Task statement:
Starting at the line that contains "Visit the momentum2018.org link" and ending at the last line of the entries, please rewrite every line, wording included, with each coordinate in the answers raised by 65. Leave the pictures out.

Material to process:
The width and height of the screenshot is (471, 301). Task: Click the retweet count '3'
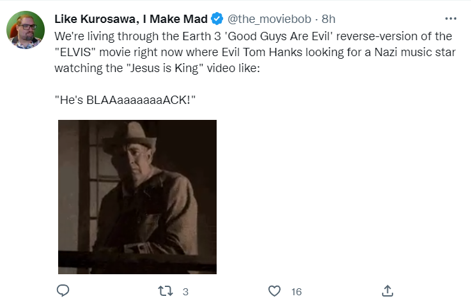(x=185, y=292)

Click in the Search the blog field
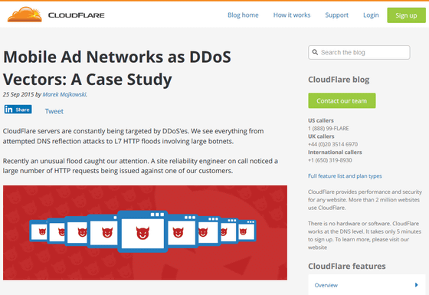[x=359, y=52]
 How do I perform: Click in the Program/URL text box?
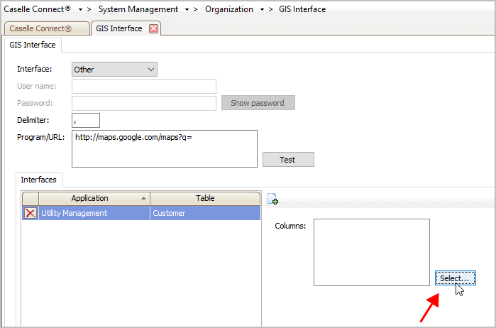pyautogui.click(x=165, y=148)
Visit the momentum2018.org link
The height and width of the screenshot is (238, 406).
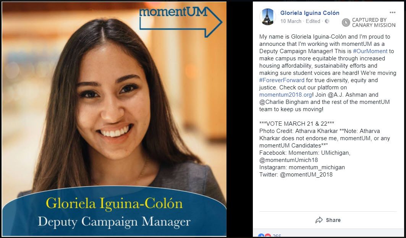(x=286, y=95)
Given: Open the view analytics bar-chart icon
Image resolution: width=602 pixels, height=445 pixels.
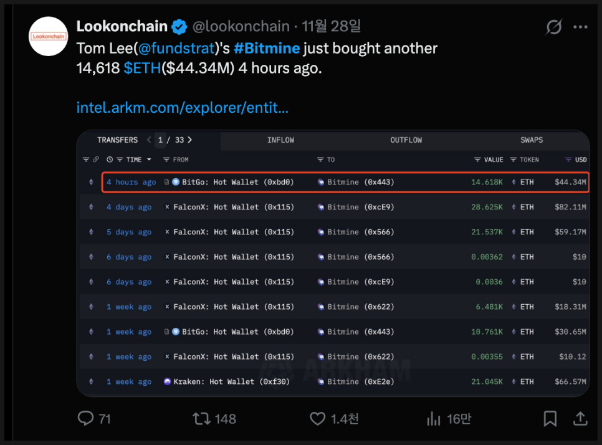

Task response:
Visit the momentum2018.org link
The height and width of the screenshot is (238, 406).
(x=351, y=160)
Given: Open the view analytics bar-chart icon
Image resolution: width=602 pixels, height=445 pixels.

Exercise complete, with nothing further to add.